Three more weeks have now passed since a supposedly "routine" April 7 vote in Congress to approve SEC commissioner nominees Lisa Fairfax and Hester Peirce was abruptly terminated without a vote even taking place. Surely the Senate has gotten its act together by now to confirm (or not) President Obama's nominees for the short-handed SEC, right? Think again.

To the contrary, all SEC commissioner-related proceedings in the Senate remain "postponed" indefinitely, with no new hearings in sight. As Ted Knutson, D.C. correspondent for Financial Advisor magazine joked last week on Twitter, "Look for SEC to put faces of Hester Peirce, Lisa Fairfax on milk cartons, nominated 1/2 year ago, they are no where to be seen." Today, Knutson reported on Twitter that when he asked Peirce when Sen. Richard Shelby, Chairman of the Senate Banking Committee, was going to move forward with her SEC nomination, she replied, "you are talking to the wrong woman."

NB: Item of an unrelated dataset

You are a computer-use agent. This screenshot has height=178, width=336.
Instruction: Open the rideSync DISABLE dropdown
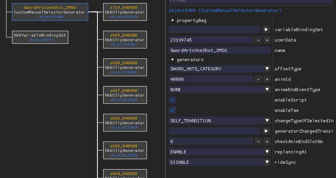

The issue that is causing these nominations to drag on is the nominees' refusal to date to agree to Democratic senators' demand that the nominees promise that they will support a rule requiring publicly-traded corporations to disclose political contributions. Sen. Charles Schumer, who is on the Senate Banking Committee, stated after the hearing on April 7 that "the SEC needs commissioners who believe in and support campaign spending transparency, and unfortunately these nominees have yet to answer that call." Schumer accused the nominees of “fence-sitting” on the issue.

As former SEC commissioner Prof. Joseph Grundfest wrote this week in a WSJ op-ed, however, SEC commissioners are not permitted to participate in the adoption of a rule unless they are open to persuasion based on public comment. If a commissioner has an “unalterably closed mind,” the D.C. Circuit Court of Appeals has held, then he or she is disqualified.  

As Prof. Grundfest observes,

[a]ny nominee who agrees to such a demand effectively disqualifies herself from participating in the rule-making that the senator so ardently desires. By demanding the promise, Mr. Schumer and his colleagues destroy her ability to deliver on the promise. It also transforms the nomination process into a scene from the theater of the absurd: “I promise to support a policy position that I won’t be able to vote on because I am making this promise.”

Jack Katz, the former Secretary of the SEC for many years, recently told TheCorporateCounsel.net that he cannot recall a single SEC commissioner nominee in the past 40 years who failed to be confirmed, so history is in Fairfax and Peirce's favor. It may just take quite a while.